### [TEXT TO READ]

━━━━━━━━━━━━━━━━━━━━━━━━━━━━━━

Essentially, nothing's going to change other than who I report to. With that said, I'm
very unhappy with the excessive fees that I'm paying on my investments into a generic S&P 500 index
inside of my 403B through the company Empower, our asset management company. I am wondering if
this subtle transition of roles to a new location might meet the criteria to roll my assets
out of Empower into a traditional or then Roth through Vanguard. I've successfully done this when I've
changed employers, but I'm not sure if it's possible to do without a penalty while remaining at the
same company with the same job title. I'm not sure it's possible either, Riley. I love where your
heads at, always looking for ways to optimize your portfolio. I'm sorry to hear that you're paying
such high fees on your very generic S&P 500 index fund investing here. There's nothing more
frustrating than seeing half a percent, one percent, maybe even two percent of your money just
disappearing as fees to these people. But I'm not sure that you can roll over this money while
still being employed at that company. In my experience, the only way I was able to roll over my 401k
at my old employer into a IRA for myself was after I left that job, right? They like close the account.
They said, okay, here it is. Go take it with you, do whatever you want. I don't know if you can actually
do that without leaving. But I think Robert is typing something in the Google search bar and might be
able to give us an answer here pretty soon. Yeah, that's a great takeaway, Austin. And the only thing I've
ever heard of that could work, but we'd have to do a lot more digging is what's called an in-service
rollover. And I believe that's where you can roll it over within the company and not changing actual
companies. But I don't know if there's any savings in the fees using this strategy, but something
I'd definitely be willing to look into here and see if we can help Riley out. Yeah, Riley, look up
a in-service 401k rollover. Looking at a website here that says an in-service 401k rollover works like a
typical rollover. It can be a direct rollover where the custodian of the 401K transfers, and your
example here, Empower, transfers the funds into an IRA without liquidating the underlying
assets or where they do liquidate the assets, but they write a check in the name of the IRA rather
than the account holder, which means no tax penalties there. So yeah, check out in-service 401k
rollovers. I've never done this myself. I've always just rock and rolled with my existing 401k provider
when I was working in corporate America. Yeah, do some digging here, do some research.
And of course, Riley, always reach out to your tax professional in your life or tax accountant, someone who's going to be able to walk you through this from a tax perspective.
Because again, we're just two guys on the internet.
I love it. And this is one of the reasons I enjoy what we do every day is continually digging for these nuggets where we get these crazy questions and deep questions.

━━━━━━━━━━━━━━━━━━━━━━━━━━━━━━

(Records from a dataset)
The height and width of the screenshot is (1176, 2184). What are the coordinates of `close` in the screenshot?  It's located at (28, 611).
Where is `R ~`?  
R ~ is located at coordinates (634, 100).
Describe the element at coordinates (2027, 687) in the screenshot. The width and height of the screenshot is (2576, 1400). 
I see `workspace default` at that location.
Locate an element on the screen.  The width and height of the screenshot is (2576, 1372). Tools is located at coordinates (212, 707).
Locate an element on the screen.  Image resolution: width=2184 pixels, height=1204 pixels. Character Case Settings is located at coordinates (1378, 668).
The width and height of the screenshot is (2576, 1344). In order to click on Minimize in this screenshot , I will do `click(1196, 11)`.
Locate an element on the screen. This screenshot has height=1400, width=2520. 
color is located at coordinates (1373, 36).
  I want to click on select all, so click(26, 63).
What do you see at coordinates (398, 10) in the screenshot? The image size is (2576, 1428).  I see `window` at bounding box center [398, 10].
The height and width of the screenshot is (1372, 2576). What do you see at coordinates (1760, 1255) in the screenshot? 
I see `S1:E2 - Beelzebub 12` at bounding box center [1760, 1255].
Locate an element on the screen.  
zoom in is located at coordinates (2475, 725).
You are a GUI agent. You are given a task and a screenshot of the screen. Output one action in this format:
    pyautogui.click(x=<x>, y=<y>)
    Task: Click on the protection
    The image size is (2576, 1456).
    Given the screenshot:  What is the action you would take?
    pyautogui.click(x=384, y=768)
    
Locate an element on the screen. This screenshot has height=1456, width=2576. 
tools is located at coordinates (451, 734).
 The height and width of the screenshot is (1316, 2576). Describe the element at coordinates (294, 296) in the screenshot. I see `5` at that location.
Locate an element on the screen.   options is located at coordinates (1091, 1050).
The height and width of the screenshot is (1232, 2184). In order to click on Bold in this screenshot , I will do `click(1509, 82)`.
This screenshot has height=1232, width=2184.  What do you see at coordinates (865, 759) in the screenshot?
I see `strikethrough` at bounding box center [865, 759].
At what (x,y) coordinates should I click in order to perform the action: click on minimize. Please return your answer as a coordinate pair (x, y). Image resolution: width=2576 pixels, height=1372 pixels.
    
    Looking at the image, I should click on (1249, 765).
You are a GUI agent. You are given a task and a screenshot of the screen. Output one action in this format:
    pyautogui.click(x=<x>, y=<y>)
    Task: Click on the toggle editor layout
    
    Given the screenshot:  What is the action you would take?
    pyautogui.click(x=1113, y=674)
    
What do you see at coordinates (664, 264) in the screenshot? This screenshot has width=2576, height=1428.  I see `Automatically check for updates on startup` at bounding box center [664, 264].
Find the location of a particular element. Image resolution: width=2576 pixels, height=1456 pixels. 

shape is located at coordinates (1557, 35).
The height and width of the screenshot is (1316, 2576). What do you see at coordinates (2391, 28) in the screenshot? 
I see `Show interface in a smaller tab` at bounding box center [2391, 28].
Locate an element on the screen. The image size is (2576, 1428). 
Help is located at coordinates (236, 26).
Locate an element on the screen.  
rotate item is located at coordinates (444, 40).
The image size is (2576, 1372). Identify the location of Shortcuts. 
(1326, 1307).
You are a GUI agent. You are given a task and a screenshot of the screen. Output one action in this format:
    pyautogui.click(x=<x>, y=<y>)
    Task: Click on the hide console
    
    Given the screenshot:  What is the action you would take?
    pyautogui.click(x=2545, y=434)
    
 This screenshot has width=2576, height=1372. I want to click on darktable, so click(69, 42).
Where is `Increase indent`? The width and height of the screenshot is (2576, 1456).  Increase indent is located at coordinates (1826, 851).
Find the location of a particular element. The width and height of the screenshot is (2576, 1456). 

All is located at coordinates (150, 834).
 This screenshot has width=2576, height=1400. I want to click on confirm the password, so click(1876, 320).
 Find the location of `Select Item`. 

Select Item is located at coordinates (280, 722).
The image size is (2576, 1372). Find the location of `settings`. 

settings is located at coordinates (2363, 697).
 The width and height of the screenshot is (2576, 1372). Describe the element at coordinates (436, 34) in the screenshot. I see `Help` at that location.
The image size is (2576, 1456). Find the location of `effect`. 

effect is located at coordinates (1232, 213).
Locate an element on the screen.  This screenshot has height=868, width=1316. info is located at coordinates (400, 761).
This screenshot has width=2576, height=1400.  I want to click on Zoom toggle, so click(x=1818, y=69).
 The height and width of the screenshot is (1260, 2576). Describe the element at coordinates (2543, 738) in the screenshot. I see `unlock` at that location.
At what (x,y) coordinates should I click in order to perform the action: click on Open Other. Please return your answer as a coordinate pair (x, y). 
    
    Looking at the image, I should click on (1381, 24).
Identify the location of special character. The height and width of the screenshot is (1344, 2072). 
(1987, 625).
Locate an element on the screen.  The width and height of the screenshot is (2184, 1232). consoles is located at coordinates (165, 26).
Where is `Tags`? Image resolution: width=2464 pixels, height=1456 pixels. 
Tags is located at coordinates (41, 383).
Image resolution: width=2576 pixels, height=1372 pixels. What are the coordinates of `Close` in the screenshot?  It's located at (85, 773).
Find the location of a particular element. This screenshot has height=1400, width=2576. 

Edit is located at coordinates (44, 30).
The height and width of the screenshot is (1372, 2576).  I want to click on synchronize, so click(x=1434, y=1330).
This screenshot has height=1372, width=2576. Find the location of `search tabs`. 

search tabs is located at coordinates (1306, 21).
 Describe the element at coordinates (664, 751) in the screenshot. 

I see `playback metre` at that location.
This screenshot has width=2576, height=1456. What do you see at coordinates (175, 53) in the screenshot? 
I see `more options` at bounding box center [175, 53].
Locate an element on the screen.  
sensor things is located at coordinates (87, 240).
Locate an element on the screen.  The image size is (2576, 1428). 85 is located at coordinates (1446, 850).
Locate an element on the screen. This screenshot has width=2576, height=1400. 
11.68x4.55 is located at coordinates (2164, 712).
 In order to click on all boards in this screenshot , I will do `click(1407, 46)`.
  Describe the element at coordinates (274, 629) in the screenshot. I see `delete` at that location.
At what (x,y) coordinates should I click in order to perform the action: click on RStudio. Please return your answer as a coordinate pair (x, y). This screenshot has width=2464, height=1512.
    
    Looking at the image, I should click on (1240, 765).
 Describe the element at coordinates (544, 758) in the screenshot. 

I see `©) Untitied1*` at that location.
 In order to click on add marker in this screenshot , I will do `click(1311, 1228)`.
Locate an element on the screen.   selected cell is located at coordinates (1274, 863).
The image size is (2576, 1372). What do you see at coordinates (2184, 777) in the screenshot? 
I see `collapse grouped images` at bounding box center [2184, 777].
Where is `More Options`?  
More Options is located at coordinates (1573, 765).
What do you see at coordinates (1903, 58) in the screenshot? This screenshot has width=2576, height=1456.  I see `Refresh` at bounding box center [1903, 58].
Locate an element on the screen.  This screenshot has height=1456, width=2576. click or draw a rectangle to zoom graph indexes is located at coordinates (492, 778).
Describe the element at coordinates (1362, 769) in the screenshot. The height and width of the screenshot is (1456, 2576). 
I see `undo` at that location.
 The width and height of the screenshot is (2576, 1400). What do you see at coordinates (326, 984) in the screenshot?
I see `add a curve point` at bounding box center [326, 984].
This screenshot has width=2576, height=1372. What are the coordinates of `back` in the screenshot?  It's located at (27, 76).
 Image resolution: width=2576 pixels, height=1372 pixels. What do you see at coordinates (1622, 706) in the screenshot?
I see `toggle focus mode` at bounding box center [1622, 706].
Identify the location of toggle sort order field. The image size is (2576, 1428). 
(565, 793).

━━━━━━━━━━━━━━━━━━━━━━━━━━━━━━

### [JOBS]
[1] Name every person the rollover discussion mentions by name.
[2] Please mark each statement yes or no based on the rollover discussion, and quote the words that decide it. (a) The listener has moved assets out of a plan before when switching employers. (b) One of the hosts has personally done an in-service rollover. (c) The listener's S&P 500 index investments are held through Vanguard.
[3] Write the next part of the rollover discussion, starting after its final sentence.

### [ANSWERS FOR THE EXERCISE]
[1] Riley, Austin, Robert

[2]
(a) Yes: "I've successfully done this when I've changed employers"
(b) No: "I've never done this myself."
(c) No: "inside of my 403B through the company Empower, our asset management company"

[3]
And I love it because it really shows that people are paying attention to their money and working towards building financial freedom.
him so, so cool, and I love the question.
Our next question comes from Danny V.
Danny says, hey guys, I just recently got into your podcast, and I got to say, pretty awesome.
I'm 20 years old, and I have $70,000 of settlement money.
I don't have any debt, thanks to my parents.
So the first thing I did was open a Roth IRA and deposit the $7,000 maximum into the
account on Vanguard, and I invested that money 50-50 into V-O-O and QQQ.
Now, I know I'm going to need money to pay for law school after I graduate and
two years, so I'm keeping the rest of the money in a money market with ally. My mom, however, is pushing me
to do some six-month CDs that are paying around 5% APY. I still have a good sum of money left,
and I guess that could work, but I just don't know what to do. If you are me, what would you
do with this extra sum of money? All right, Danny. So you're pretty much saying that your mom wants to
put you in these CDs that are going to pay 5% APY. $63,000 invested into these CDs. Paying 5% is going to
be just over $3,100 a year in free money, which is great. We want that. However, there might be some
complications and penalties and stuff that kind of can go wrong with CDs. So here's what I would do
instead. I would go to public.com slash rich habits, open up an account with them and park the money
in their T-bill product. Their T-bills are going to pay more than 5%. For example, Public's T-bills are
paying 5.3% right now, which is more than those CDs. And it's all automatic. They do all the heavy
lifting for you. It is an awesome, awesome product. So go open up that account and check them out for sure.
But yeah, dude, get your bag. Get your extra $3,000 for the next two years while you're in college.
Hopefully, interest rates on these products stay high. And even if they don't, that's okay.
As long as you are not putting this money in a depreciating asset or a volatile asset, like the stock market,
as you're trying to save it for college, you're going to be in a perfect spot.
Yeah, I like the public idea better with the treasury bills because it's going to be more liquid.
There's no taxes, state or local on your gains, which is nice.
I mean, I just like the ease of it.
So I would really go and check out T-bills, Treasury Bills on public.com.
I just think it's a great strategy to get you earning some money along the way for this two years without putting any of it at risk.
I would do that over CDs all day long.
And this is also, of course, FDIC insured, SIPC insured.
I mean, this is as legit as it gets, Danny.
So do not ever think that we would steer you in a way for some.
Something that is not, of course, backed by the full faith and credit of the U.S. government, Robert.
All right, our last question comes from Nancy.
Nancy says, I need some guidance as to what I should do with my rental property.
I currently live out of state and I own a house located in Southern California.
I purchased it in 2020 for $625,000 with a 2.7% fixed interest rate.
I put $209,000 down and I owe $382,000.
on the mortgage. The rent covers my mortgage payment and an extra $400, which I put in a savings
account for unexpected repairs on the property. My tenants recently notified me that they plan
to move out in the next few months. I anticipate a few big repairs will be needed in the next
couple of years, including a replacement of the roof. I'm a bit cash poor, but trying to build
my emergency fund and acknowledge that I may need to take out a loan for a repair of that size.
The laws in California are slowly changing, including how tough it was for me to renew my
property insurance this last year, and it's also a bit of a hassle being a landlord out of state.
Now, I'm contemplating selling the house, claiming a 121 exclusion to eliminate capital gains tax,
and invest the money from the sale into the stock market through the ETFs you recommended.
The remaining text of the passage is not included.